··· Teks yang Dikaji

Jika atasan di tempat di mana saya bekerja memberi suatu tugas tambahan di luar job desk rutin kepada saya, dengan pertimbangan bahwa saya sudah pernah mendapatkan training tentang
hal tersebut sebelumnya, dan tugas tersebut akan melatih saya sehingga
akan meningkatkan kapabilitas saya, maka sebagai karyawan pada umumnya
saya akan sulit untuk menolak tugas tersebut. Ditambah lagi bahwa dia
berjanji akan selalu memantau dan siap memberikan bantuan kapan pun saya
perlukan. Mungkin saya akan bertambah bersemangat jika memikirkan akan
adanya kemungkinan promosi jabatan atau reward di baliknya. Namun tanpa imbalan apapun, seorang bawahan sepatutnyalah tetap mengerjakan tugas yang dibebankan kepadanya.
Keterangan :
- Ellen pada usia 6 bulan hanya mengoceh ‘ya ya ya …, wah, ah, ah’. Sementara adiknya yang normal dari umur 1 bulan sudah mengoceh ‘gu, keh, hu, he eh’, dll dan terus bertambah setiap bulannya. Kemampuan mendengar bayi normal juga sudah terlihat sejak minggu-minggu pertama. Bagaimana mimik menyimaknya ketika diajak berbicara, lalu menangis kalau mendengar suara ibunya (tidak saya temui dengan Ellen dulu).
- BERA adalah suatu jenis tes pendengaran, untuk mengetahui berapa tingkat desibel atau seberapa keras bunyi yang bisa didengar. Hasil tes Ellen di RS di Jakarta menyatakan telinga kanan tuli berat (80 dB) dan telinga kiri hampir total (100 dB lebih). Hasil di Singapura menyatakan bahwa tingkat ketulian Ellen di atas itu atau lebih berat lagi (yaitu telinga kanan 90 dB dan telinga kiri di atas 110 dB). Sehingga alat bantu dengar yang telah ia pakai selama setahun sebelum tes ke Singapura tidak memberikan hasil. (Alat bantu dengar dipilih disesuaikan dengan hasil tesnya, seperti memilih kacamata harus tepat minus atau plus berapa).
- Kami pernah menggunakan jasa terapis wicara yang datang ke rumah. Dari segi kemampuan dia memang bagus dan terlihat profesional, jadi ketika dia meminta kami untuk membayar di muka sebesar Rp 2 juta kami tidak keberatan, mungkin dia ingin komitmen kami. Ternyata baru setengah jalan dia menghilang, kalau kami hubungi selalu beralasan berhalangan (belakangan kami mendapat info bahwa dia memang sudah terkenal seperti itu). Juga ada yang berupa yayasan yang sebenarnya kurang bermutu, menerapkan sistem temuannya sendiri yang belum teruji. Dengan diagnosa asal-asalan, semua anak yang berontak saat diobservasi dibilang autis. Bagaimana anak tidak berontak, begitu ketemu langsung kepalanya ditekan-tekan (katanya untuk melihat kranio sakral, entah apa itu sebenarnya).
- Anak normal tidak memerlukan pelajaran khusus untuk berbicara. Karena telinganya dapat menangkap semua pembicaraan yang berada di sekitarnya, lalu merekamnya, dan suatu saat akan mengucapkannya sendiri. Dan saat proses tersebut berlangsung, gerak tubuhnya masih terbatas (usia 0-12 bulan), dia belum bisa berlari, melompat, memanjat, dan lingkup dunianya pun masih sempit, yaitu sebatas keliling rumah setinggi dirinya dan sedikit dunia luar. Sementara anak kami yang 4,5 tahun sudah berkembang wawasannya dan gerakan fisiknya, serta sudah mempunyai minat sendiri, tetapi kemampuan komunikasinya masih tertinggal di belakang. Sesuatu yang dia minati akan dia ikuti, yang tidak akan dia tolak.

······
··· Data Hasil Ekstraksi

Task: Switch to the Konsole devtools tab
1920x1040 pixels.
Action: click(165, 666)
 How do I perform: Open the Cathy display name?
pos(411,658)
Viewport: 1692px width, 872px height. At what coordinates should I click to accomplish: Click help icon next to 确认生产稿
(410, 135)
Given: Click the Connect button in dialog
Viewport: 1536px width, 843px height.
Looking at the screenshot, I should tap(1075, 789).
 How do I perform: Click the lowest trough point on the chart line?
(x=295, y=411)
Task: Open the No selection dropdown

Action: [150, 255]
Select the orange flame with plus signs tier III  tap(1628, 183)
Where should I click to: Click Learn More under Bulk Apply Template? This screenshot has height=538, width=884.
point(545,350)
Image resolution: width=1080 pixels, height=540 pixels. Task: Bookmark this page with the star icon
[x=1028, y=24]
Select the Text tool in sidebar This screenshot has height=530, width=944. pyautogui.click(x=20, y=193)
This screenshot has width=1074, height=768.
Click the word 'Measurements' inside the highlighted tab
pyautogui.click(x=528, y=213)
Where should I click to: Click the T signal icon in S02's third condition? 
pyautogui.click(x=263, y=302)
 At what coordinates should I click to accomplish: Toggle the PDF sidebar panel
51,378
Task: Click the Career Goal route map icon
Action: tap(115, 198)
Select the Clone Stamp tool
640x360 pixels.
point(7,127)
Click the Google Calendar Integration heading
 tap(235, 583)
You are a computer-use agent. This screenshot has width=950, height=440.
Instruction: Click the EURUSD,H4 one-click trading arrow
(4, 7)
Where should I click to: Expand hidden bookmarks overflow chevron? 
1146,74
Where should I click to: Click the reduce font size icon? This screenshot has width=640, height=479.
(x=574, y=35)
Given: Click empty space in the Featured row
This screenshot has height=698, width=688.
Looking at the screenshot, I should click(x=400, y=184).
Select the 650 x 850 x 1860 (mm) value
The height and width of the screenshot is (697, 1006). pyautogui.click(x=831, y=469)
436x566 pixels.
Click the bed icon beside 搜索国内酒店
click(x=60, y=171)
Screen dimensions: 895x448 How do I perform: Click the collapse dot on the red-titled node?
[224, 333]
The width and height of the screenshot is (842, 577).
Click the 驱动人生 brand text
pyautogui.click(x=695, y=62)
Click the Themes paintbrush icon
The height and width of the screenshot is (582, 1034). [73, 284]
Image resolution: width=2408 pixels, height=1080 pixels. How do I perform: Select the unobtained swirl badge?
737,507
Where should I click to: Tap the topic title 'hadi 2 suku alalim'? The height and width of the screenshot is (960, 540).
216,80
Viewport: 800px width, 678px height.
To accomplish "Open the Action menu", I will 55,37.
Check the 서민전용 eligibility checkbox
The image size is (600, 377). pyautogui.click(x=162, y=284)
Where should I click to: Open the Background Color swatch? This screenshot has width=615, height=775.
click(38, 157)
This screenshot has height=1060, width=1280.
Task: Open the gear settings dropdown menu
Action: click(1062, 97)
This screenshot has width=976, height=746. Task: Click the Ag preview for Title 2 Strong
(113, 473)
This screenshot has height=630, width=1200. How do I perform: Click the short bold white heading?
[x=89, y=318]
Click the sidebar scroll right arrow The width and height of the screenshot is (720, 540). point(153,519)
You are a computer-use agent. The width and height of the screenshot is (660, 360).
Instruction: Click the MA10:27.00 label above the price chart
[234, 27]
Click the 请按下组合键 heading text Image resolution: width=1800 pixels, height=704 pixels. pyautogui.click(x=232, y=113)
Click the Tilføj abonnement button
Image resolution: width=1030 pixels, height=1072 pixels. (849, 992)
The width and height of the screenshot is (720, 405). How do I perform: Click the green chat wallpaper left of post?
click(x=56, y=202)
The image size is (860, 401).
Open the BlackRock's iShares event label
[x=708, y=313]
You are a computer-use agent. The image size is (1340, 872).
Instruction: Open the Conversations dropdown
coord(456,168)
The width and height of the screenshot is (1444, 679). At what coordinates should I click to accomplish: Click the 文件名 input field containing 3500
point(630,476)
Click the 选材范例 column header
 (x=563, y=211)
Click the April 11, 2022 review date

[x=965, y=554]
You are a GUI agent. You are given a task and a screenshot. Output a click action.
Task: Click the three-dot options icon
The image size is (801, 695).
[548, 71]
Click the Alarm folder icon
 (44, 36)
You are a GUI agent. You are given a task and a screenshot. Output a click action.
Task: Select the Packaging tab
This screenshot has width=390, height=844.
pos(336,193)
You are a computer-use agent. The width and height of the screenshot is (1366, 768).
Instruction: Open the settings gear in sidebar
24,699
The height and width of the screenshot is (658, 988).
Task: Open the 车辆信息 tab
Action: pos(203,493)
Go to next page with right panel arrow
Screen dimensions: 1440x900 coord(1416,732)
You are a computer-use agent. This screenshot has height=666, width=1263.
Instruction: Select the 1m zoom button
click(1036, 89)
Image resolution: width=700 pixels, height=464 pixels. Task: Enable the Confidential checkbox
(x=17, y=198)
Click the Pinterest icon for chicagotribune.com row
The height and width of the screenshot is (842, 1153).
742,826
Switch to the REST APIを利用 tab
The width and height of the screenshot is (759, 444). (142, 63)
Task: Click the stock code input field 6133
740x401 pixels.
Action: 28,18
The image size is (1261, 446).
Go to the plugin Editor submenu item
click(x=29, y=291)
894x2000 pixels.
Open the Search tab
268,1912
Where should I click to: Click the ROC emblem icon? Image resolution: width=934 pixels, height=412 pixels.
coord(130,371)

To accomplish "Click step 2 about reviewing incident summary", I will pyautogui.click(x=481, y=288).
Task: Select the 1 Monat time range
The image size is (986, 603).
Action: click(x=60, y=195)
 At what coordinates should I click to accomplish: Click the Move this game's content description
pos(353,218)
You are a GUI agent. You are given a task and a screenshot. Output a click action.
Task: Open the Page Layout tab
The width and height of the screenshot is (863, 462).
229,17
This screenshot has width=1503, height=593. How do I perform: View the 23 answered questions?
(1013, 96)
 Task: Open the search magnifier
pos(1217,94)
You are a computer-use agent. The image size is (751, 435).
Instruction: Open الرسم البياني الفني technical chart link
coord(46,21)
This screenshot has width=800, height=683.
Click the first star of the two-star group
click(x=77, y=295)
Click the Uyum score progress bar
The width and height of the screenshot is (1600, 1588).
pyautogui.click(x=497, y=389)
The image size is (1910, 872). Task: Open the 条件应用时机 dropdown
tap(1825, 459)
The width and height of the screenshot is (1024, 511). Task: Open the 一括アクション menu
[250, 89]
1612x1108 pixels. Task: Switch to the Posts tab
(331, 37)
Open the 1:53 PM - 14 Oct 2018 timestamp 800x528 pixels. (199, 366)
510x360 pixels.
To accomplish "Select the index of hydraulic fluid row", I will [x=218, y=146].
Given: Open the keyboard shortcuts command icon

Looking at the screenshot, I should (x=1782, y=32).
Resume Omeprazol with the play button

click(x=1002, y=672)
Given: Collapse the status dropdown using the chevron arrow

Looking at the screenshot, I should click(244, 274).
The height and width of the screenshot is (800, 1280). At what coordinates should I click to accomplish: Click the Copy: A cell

······

**Ketentuan Soal:**
Tampilkan bagian teks yang dikaji antara "- Kami pernah" dan "apa itu sebenarnya).", termasuk kedua ujungnya, tanpa mengubah apa pun. Baris-baris data ini adalah bahan tersendiri yang terpisah dari teks yang dikaji.

**Hasil Latihan:**
- Kami pernah menggunakan jasa terapis wicara yang datang ke rumah. Dari segi kemampuan dia memang bagus dan terlihat profesional, jadi ketika dia meminta kami untuk membayar di muka sebesar Rp 2 juta kami tidak keberatan, mungkin dia ingin komitmen kami. Ternyata baru setengah jalan dia menghilang, kalau kami hubungi selalu beralasan berhalangan (belakangan kami mendapat info bahwa dia memang sudah terkenal seperti itu). Juga ada yang berupa yayasan yang sebenarnya kurang bermutu, menerapkan sistem temuannya sendiri yang belum teruji. Dengan diagnosa asal-asalan, semua anak yang berontak saat diobservasi dibilang autis. Bagaimana anak tidak berontak, begitu ketemu langsung kepalanya ditekan-tekan (katanya untuk melihat kranio sakral, entah apa itu sebenarnya).